◆ What this task involves
Return an exact copy of the lines from the one holding "Given: Click the ORDER DETAILS heading" to the end of the data, including both the starting and final lines. Leave the pictures out.

Stored items
__________

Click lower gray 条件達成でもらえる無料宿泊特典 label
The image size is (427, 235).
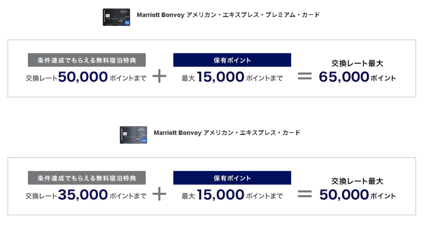tap(87, 178)
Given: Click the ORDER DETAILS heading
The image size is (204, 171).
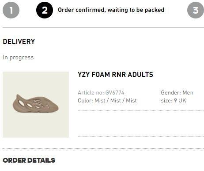Looking at the screenshot, I should tap(29, 160).
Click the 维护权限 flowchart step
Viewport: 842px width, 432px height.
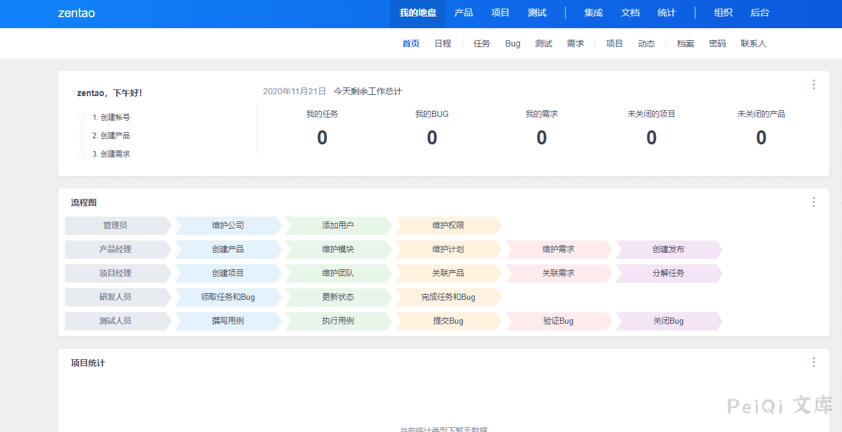[x=449, y=225]
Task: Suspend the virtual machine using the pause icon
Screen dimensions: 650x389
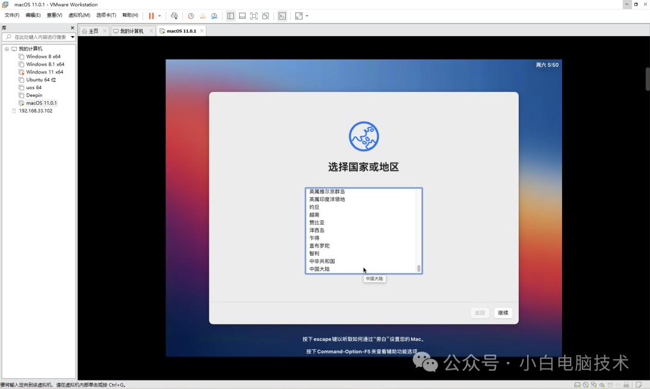Action: tap(151, 16)
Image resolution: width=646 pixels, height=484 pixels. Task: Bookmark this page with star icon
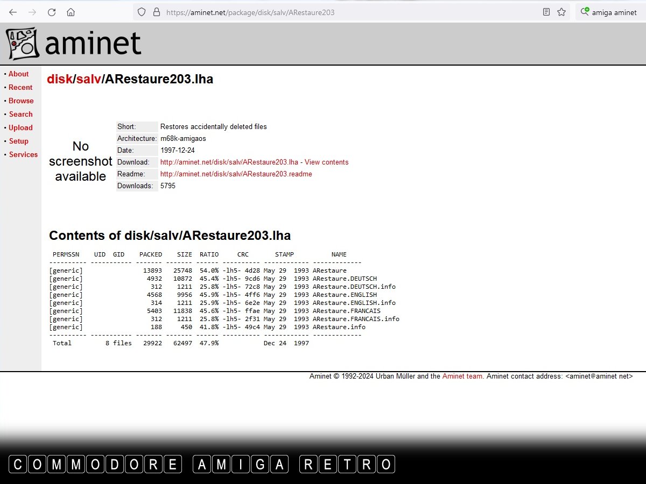pyautogui.click(x=561, y=12)
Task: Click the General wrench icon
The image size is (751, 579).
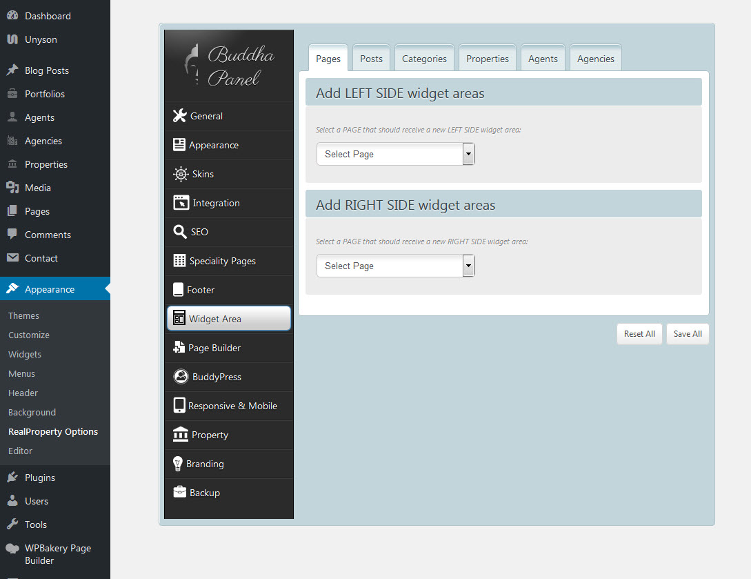Action: pyautogui.click(x=180, y=116)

__________

◆ Output below
Given: Click the ORDER DETAILS heading
The image size is (204, 171).
Looking at the screenshot, I should tap(29, 160).
Click the 维护权限 flowchart step
Viewport: 842px width, 432px height.
[x=449, y=225]
Task: Suspend the virtual machine using the pause icon
Screen dimensions: 650x389
Action: tap(151, 16)
Image resolution: width=646 pixels, height=484 pixels. Task: Bookmark this page with star icon
pyautogui.click(x=561, y=12)
Task: Click the General wrench icon
The image size is (751, 579).
Action: pyautogui.click(x=180, y=116)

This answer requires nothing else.